I have noticed a phenomenon whereby there is a linear relationship between embedding vocabulary size in a Tensorflow model and its inference time.
This in itself I do not find surprising. However the steepness of the relationship I have found to be surprising and impractical.
I have created a simple sequential model with a vocabulary size of 10 million and running a single inference through the model takes 82 seconds on my M1 Pro laptop.

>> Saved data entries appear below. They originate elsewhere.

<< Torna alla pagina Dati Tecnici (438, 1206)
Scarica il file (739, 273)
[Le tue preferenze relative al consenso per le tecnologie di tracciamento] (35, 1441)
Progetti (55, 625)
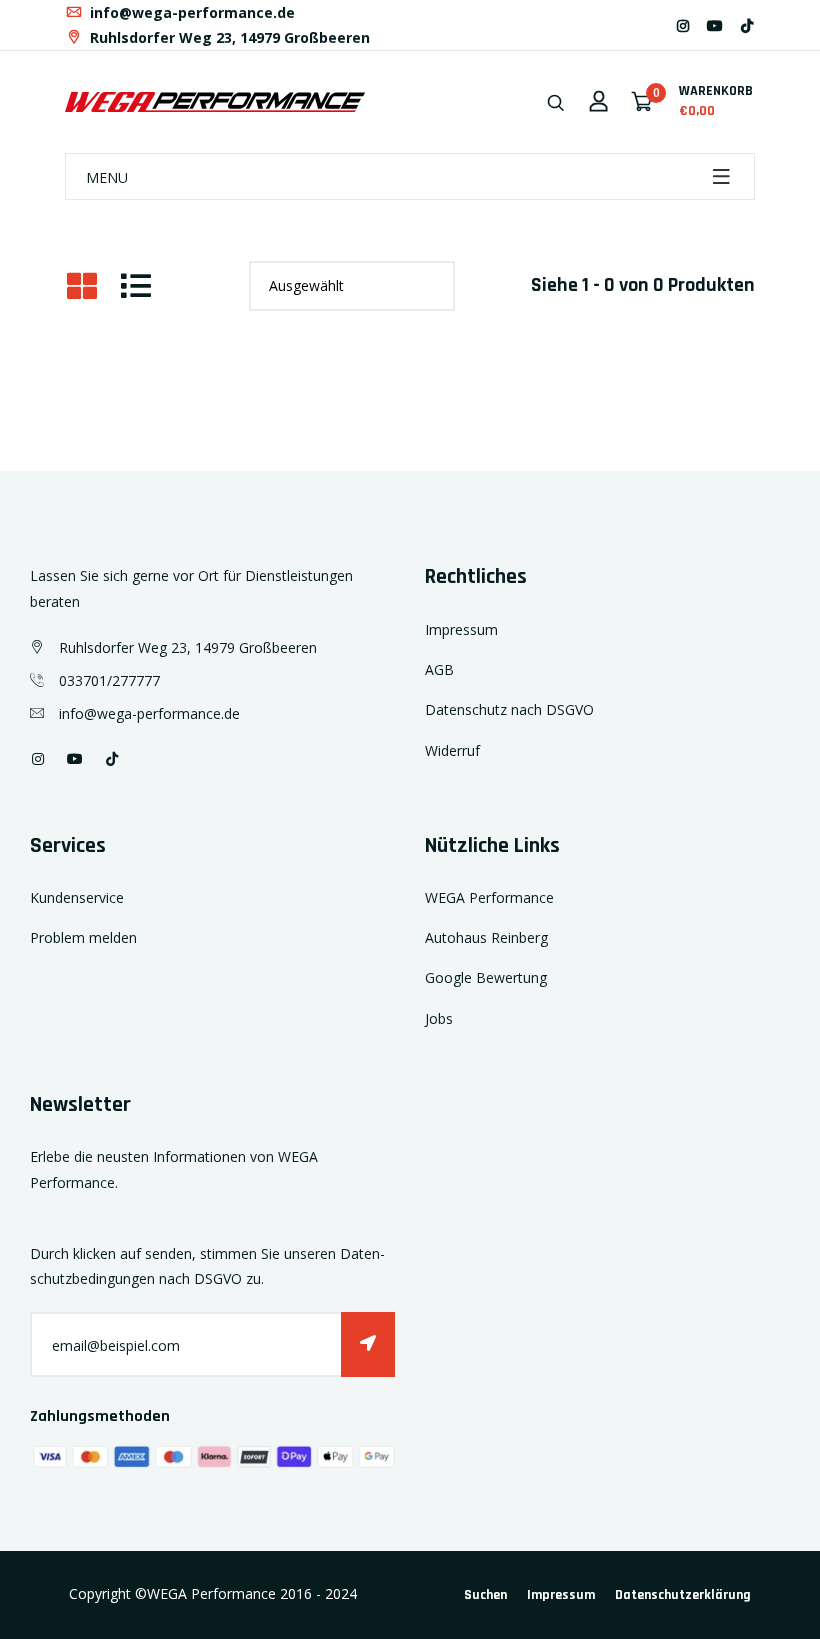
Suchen (485, 1595)
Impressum (461, 629)
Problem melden (83, 937)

I have created a minimal script that reproduces the effect:
import time
import uuid
import tensorflow as tf
def create_vocab(vocab_size):
return [str(uuid.uuid4()) for i in range(vocab_size)]
def run(vocab_size):
vocabulary = create_vocab(vocab_size)
model = tf.keras.Sequential([
tf.keras.layers.StringLookup(
vocabulary=vocabulary,
mask_token=None),
tf.keras.layers.Embedding(
vocab_size + 1,
24)
])
t1 = time.time()
model.predict([vocabulary[4]])
t2 = time.time()
inference_time = t2-t1
print(f"Vocab size: {vocab_size} / Inference time: {inference_time}")
if __name__ == '__main__':
for vocab_size in [1000, 10000, 100000, 1000000, 10000000]:
run(vocab_size)
The results I get are: Vocab_Size Inference time 1000 0.041 10000 0.106 100000 0.718 1000000 7.351 10000000 82.48
I can only assume that this is expected behaviour and I am using the wrong pattern. However, my question then is, how might I build a performant online model that uses high volumes of embeddings? The use case I have here is users in a recommender system where I would like to perform realtime inference on a model containing at least 10m user embeddings in <200ms. There must be many online models that achieve this. Any advice much appreciated.
UPDATE, SOLVED: It was solved by removing the string lookup from the model as it appears this component is particularly inefficient. The alternative approach is to do a string-to-int user mapping and use this as input instead. With this approach, the 10m vocab variant returns in 200ms.